HIV & Gulu
Prior to coming to Uganda, I had never taken an AIDS test before. Ironically, since working at Gulu Referral Mental Health I had conducted several HIV pretest and post-test counseling sessions. I was however wholly unprepared for the existential fears that emerged while I anticipated my results, or conversely the exhilaration I felt when I received my negative test result.

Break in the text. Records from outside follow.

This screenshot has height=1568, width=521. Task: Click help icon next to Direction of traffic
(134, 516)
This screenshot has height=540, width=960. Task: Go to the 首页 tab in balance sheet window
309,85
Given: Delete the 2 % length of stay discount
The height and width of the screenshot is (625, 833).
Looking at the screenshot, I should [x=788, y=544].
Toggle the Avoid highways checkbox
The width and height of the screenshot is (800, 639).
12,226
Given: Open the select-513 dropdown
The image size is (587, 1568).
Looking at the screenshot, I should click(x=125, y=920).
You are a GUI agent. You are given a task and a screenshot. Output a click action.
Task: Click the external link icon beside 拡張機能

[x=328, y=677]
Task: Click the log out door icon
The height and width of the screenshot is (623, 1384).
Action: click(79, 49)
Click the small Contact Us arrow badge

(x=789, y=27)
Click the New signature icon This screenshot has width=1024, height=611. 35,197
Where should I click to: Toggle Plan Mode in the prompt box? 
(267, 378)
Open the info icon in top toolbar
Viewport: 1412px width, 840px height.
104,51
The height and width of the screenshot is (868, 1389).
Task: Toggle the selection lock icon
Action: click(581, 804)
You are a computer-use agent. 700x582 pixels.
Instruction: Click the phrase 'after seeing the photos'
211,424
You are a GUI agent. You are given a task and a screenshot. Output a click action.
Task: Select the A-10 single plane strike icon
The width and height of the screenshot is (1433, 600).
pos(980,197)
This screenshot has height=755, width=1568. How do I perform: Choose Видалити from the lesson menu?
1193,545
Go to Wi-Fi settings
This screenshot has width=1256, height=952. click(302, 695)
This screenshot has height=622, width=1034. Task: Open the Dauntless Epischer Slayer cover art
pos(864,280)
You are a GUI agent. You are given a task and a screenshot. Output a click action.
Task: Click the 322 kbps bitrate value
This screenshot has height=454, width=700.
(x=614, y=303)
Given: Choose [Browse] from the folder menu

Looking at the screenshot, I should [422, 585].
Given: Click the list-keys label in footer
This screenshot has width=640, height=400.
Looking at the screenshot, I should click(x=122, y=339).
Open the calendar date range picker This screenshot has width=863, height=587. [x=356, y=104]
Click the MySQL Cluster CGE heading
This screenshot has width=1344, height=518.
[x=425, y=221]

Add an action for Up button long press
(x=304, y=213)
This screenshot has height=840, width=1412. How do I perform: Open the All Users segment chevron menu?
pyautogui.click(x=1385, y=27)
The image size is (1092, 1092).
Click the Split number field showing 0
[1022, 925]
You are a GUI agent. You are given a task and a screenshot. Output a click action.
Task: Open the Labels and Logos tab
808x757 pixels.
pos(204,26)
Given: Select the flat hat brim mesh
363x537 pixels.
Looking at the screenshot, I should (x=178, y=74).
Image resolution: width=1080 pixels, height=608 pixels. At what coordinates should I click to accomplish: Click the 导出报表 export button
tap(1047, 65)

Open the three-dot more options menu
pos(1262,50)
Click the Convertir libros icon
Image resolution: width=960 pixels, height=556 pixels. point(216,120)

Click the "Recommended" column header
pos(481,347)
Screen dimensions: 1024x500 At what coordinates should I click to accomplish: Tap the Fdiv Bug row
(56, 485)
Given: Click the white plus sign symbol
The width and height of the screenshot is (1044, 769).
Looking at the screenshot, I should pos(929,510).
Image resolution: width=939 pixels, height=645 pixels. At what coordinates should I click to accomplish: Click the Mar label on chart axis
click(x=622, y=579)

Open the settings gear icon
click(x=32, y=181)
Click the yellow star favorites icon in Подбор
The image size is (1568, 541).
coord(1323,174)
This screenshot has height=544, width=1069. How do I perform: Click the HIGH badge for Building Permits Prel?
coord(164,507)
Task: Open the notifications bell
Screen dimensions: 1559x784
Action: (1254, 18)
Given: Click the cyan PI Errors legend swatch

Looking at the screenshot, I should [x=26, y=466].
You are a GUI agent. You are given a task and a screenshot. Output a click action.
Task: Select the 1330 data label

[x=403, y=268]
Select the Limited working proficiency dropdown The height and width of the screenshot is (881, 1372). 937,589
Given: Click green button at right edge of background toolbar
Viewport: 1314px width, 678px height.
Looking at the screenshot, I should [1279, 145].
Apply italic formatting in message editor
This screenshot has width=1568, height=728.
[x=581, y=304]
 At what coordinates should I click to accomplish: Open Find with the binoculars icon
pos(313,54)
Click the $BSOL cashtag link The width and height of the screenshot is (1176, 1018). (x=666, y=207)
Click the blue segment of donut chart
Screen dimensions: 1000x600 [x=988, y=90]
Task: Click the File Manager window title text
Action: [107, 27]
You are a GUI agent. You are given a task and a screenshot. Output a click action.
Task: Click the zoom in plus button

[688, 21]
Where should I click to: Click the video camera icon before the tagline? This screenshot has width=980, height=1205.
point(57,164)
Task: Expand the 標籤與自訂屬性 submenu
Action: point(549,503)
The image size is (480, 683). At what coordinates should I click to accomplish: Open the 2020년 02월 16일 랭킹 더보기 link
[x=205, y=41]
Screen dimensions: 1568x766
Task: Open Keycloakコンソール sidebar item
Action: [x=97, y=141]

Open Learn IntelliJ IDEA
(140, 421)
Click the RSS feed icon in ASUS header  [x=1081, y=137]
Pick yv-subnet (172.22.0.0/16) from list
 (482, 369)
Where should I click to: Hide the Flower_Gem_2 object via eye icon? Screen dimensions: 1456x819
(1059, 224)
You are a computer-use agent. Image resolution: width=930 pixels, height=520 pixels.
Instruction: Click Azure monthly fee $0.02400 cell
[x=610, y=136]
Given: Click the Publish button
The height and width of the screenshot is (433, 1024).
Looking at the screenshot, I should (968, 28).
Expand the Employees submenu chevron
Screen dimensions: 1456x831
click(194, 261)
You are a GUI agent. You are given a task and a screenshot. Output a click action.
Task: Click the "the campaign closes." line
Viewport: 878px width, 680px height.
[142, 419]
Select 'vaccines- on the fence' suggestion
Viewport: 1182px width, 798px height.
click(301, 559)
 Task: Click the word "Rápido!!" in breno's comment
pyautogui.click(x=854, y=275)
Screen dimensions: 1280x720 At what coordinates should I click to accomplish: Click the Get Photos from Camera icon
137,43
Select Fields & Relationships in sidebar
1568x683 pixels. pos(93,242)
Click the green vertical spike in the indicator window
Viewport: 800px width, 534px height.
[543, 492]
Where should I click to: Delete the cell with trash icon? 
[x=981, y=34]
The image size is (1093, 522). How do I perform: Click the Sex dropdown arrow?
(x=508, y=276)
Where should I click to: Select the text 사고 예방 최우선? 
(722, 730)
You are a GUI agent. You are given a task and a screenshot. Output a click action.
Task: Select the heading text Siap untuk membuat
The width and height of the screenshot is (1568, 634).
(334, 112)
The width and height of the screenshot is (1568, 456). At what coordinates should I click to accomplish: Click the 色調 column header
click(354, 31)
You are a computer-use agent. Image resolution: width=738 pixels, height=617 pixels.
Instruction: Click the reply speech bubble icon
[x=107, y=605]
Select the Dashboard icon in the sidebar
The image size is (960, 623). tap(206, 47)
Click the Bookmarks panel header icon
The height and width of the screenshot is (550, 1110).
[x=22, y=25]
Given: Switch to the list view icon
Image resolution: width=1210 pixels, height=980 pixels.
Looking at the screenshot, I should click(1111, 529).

Recent statistics from the Ministry of Health in Gulu reports that infection rates in Gulu for the year 2011/ 2012 stood at approximately 10 percent, which is higher than Uganda’s average figure of 5.3 %. One of the reasons Gulu’s rates are much higher than the national average is because of the expanding trade between Uganda and South Sudan. With Gulu being located right in the transport corridor to South Sudan, it serves as a convenient stop-over for business people and truckers. An inadvertent byproduct is a booming sex industry in the municipality. According to the district’s HIV/AIDS spokesperson, hospitality workers are particularly at risk. They are most likely to be approached, exposing many to the risk of contracting the virus. Gulu’s Ministry of Health has launched targeted HIV/AIDS campaigns to raise awareness with hospitality workers, boda boda drivers, truckers and traders.
Beyond Gulu, the infection rate has climbed to 7.4% in Uganda, with 1.4 million people believed to be living with the virus per annum (Daily Monitor, 2012). This is a surprising and somewhat disappointing reversal in trend. In 1990, Uganda was considered a role model in the fight against HIV/AIDS, with a drop in infection rates from 18% to 5.4 % (Daily Monitor, 2012). The troubling fact is that this number includes an estimated 94,000 pregnant mothers who are not coming forward to receive treatment that could prevent the transmission of HIV to their unborn babies (Uganda Aids Commission, 2012). Ten years ago, the Ugandan government created a program called Prevention of Mother – To – Child (PMTC) transmission, which was designed to address obstacles such as stigma, lack of information, access and cost constraints. The program is however still struggling with reaching full penetration beyond Kampala.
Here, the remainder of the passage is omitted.